Written problem — Reproduce each of the following lines verbatim, without any alteration.

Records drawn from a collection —
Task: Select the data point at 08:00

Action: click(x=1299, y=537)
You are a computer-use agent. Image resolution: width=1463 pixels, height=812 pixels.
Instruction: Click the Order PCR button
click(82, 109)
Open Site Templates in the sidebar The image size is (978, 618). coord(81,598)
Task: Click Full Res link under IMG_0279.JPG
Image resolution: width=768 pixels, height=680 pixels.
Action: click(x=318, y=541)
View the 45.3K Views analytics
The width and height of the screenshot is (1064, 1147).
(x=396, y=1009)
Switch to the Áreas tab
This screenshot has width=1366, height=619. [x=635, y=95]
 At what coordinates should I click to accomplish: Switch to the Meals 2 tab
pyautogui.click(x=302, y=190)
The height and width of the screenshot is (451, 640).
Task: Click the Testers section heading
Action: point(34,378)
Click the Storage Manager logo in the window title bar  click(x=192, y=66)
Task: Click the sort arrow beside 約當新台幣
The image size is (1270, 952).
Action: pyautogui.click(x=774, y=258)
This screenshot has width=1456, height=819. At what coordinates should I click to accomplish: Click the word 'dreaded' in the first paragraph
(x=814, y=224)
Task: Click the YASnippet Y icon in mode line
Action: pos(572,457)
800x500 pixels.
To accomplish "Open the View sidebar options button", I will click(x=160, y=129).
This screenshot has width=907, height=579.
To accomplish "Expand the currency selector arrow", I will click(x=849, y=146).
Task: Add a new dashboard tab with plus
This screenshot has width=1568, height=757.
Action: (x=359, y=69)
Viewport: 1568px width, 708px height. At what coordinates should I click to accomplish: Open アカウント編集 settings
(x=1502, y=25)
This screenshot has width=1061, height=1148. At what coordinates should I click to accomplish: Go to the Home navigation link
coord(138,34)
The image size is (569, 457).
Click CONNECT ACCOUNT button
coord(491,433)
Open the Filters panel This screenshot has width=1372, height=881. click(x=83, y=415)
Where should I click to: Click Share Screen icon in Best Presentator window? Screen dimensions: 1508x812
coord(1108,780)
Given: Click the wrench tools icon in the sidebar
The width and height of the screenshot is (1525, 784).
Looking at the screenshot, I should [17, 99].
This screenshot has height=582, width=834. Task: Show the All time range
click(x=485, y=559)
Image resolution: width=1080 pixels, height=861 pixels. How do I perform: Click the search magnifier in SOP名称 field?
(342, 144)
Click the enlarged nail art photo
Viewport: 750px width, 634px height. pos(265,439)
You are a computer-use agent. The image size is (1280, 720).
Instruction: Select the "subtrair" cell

Correct output —
Task: Select the data point at 08:00

Action: click(x=1299, y=537)
You are a computer-use agent. Image resolution: width=1463 pixels, height=812 pixels.
Instruction: Click the Order PCR button
click(82, 109)
Open Site Templates in the sidebar The image size is (978, 618). coord(81,598)
Task: Click Full Res link under IMG_0279.JPG
Image resolution: width=768 pixels, height=680 pixels.
Action: click(x=318, y=541)
View the 45.3K Views analytics
The width and height of the screenshot is (1064, 1147).
(x=396, y=1009)
Switch to the Áreas tab
This screenshot has width=1366, height=619. [x=635, y=95]
 At what coordinates should I click to accomplish: Switch to the Meals 2 tab
pyautogui.click(x=302, y=190)
The height and width of the screenshot is (451, 640).
Task: Click the Testers section heading
Action: point(34,378)
Click the Storage Manager logo in the window title bar  click(x=192, y=66)
Task: Click the sort arrow beside 約當新台幣
The image size is (1270, 952).
Action: pyautogui.click(x=774, y=258)
This screenshot has width=1456, height=819. At what coordinates should I click to accomplish: Click the word 'dreaded' in the first paragraph
(x=814, y=224)
Task: Click the YASnippet Y icon in mode line
Action: pos(572,457)
800x500 pixels.
To accomplish "Open the View sidebar options button", I will click(x=160, y=129).
This screenshot has width=907, height=579.
To accomplish "Expand the currency selector arrow", I will click(x=849, y=146).
Task: Add a new dashboard tab with plus
This screenshot has width=1568, height=757.
Action: (x=359, y=69)
Viewport: 1568px width, 708px height. At what coordinates should I click to accomplish: Open アカウント編集 settings
(x=1502, y=25)
This screenshot has width=1061, height=1148. At what coordinates should I click to accomplish: Go to the Home navigation link
coord(138,34)
The image size is (569, 457).
Click CONNECT ACCOUNT button
coord(491,433)
Open the Filters panel This screenshot has width=1372, height=881. click(x=83, y=415)
Where should I click to: Click Share Screen icon in Best Presentator window? Screen dimensions: 1508x812
coord(1108,780)
Given: Click the wrench tools icon in the sidebar
The width and height of the screenshot is (1525, 784).
Looking at the screenshot, I should [17, 99].
This screenshot has height=582, width=834. Task: Show the All time range
click(x=485, y=559)
Image resolution: width=1080 pixels, height=861 pixels. How do I perform: Click the search magnifier in SOP名称 field?
(342, 144)
Click the enlarged nail art photo
Viewport: 750px width, 634px height. pos(265,439)
You are a computer-use agent. The image size is (1280, 720).
Instruction: Select the "subtrair" cell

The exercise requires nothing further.